## EXERCISE GOAL
Your task is to find every line of the listing that includes "agent" and copy it.

## INFORMATION SHOWN
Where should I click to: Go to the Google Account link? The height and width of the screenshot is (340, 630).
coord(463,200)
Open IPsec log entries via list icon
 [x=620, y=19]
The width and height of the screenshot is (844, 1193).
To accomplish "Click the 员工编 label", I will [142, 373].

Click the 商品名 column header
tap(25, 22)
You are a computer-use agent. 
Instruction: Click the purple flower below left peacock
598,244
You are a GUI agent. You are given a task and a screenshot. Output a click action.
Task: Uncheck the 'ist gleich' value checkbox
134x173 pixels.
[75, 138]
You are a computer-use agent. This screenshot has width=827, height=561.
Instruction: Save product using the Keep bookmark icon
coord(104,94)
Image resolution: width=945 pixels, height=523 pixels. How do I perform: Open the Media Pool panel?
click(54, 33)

* * *

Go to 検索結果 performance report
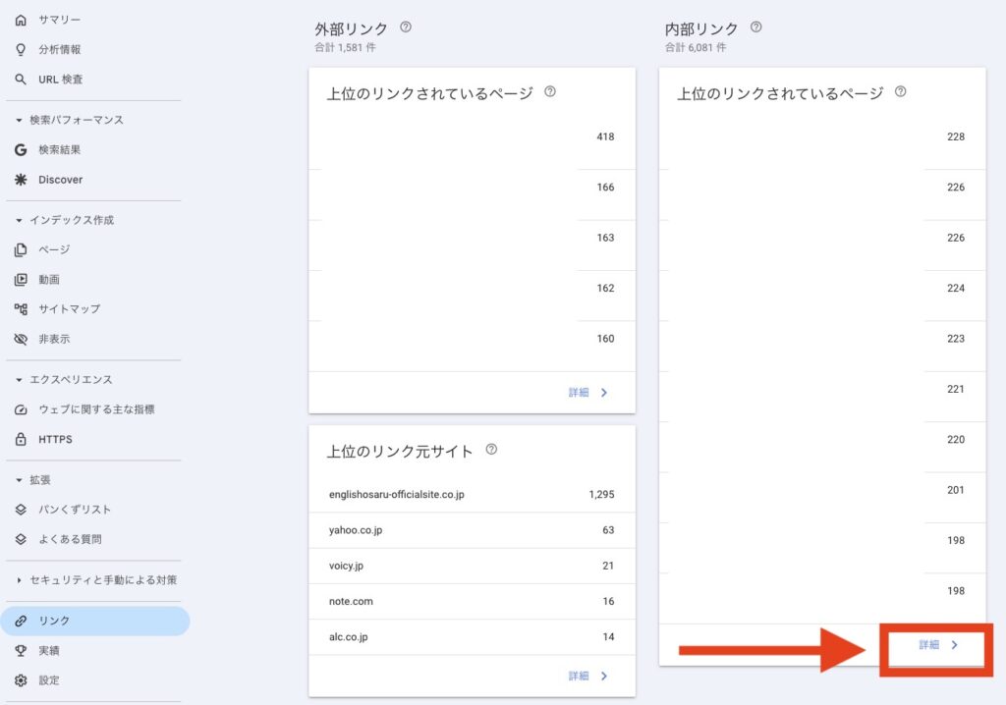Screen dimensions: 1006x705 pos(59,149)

## WRITTEN RESPONSE
You are a computer-use agent. 
You are a GUI agent. You are given a task and a screenshot. Output a click action.
You are a computer-use agent. This screenshot has width=827, height=561.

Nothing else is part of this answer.